- [Source text]:

━━━

Wednesday, April 01, 2009

Well, we've handed in our alpha of the game.
It was a miserable defeat, our standard for the alpha was not even close to the teachers' standard.
But we promised ourselves, that this won't deter us from completing the game, or a good portion of it.

The alpha was due Monday (of this week).
All through the weekend before the alpha, I worked my ass of and the backend code, it was finally finished Saturday night.
I checked it in to my nifty little SVN, and uploaded the code to the actual site, where the game runs.
Then I went out for a drink and went to sleep a happy camper, not aware of what's going to happen the next day.

Sunday came along, some of the classes were canceled so, we had a good head start on the integration of the client and server, at that afternoon.
We started connecting stuff together, messages from the server were getting in and everything looked pretty good.

At about midnight, we uploaded the offline-working client to see how it works online.
It had some bugs to say the least, some stuff we haven't considered, etc.
Fix the bugs, re-upload, more bugs, rinse and repeat.
At about 1AM we actually made some really big changes to the code, it wasn't a really good idea, but things seemed to work after that.
At about 2:00AM we decided to try and access it from all 3 of our computers, simultaneously.
It didn't work, well, some of the computers works, others didn't, a pretty shitty situation considering this is an online multiplayer game.

━━━

- [Record set]:
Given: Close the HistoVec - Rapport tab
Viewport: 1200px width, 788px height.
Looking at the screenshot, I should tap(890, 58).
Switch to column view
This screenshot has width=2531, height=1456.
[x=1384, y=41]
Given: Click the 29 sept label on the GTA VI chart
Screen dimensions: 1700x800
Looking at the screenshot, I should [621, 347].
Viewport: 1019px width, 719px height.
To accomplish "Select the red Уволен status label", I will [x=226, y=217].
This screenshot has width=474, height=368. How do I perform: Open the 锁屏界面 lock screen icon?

━━━

- [Required task A]:
According to the post about the game alpha, when was the backend code finally finished?
- [Required task B]:
Name every day of the week that the post about the game alpha mentions.

- [Finished answer A]:
Saturday night

- [Finished answer B]:
Wednesday, Monday, Saturday, Sunday